I'd like to continue the discussion of TV Tokenism, as I had talked about in my last post, and apply the topic to a more current and trending issue. This year's Oscar nominations have been highly disappointing, many people agreeing that the film Selma was seriously "snubbed". After talking about this in American Studies, I continued to wonder why no women directors were nominated, or no people of color to receive an acting nomination?

In the article "The Whitest Oscars Since 1998; Why the Selma 'Snubs' Matter," Kevin Fallon presents an interesting statistic: "94 percent white, 76 percent male, and average of 63-years-old— the nominations for the most prestigious and important awards in entertainment reflects the movie tastes not of a complicated, modern, and diverse culture, but a bunch of old white guys." Those numbers alone are incredibly alarming. How can this be ok? Last year, it finally felt like progress had been made, having several actors of minority nominated, (and who won oscars), while not a single person of color was nominated this year. Not one. Its hard to believe we're pretty much back to where we started, the year I was born actually.

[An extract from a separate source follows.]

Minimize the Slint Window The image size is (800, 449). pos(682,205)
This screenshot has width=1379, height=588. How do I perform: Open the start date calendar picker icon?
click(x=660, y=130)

The Oscars reigned in about 43 million views last year. I don't think all of those people watching were, like Fallon said, 63 year old men. A lot of the people that tuned in were probably excited to see some underdogs pull through, and finally gain some leverage in the entertainment world. I'm interested to see how many people will be watching the Oscars this year, and how many of those people will be rooting for Selma to win best picture just to throw the corrupt system of the Academy Awards a curveball. (Thats a whole other story though.) I wish there would be come consistency with racial diversity in the Entertainment business, and that instead, everyone has a fair shot at success with everything, but that would be too simple, right?

1 comment:

  1. Camille, better job blogging this term -- up to 14 posts for the year. You've convered a nice range of topics as well. Since link is wonky, I'm going to comment on this one. I like the stats you offer here and the link to an outside article. It'd be nice to incorporate a picture though. It'd lso be nice to extend the discussion a little further: what, exactly, are the consequences of the lack of diversity?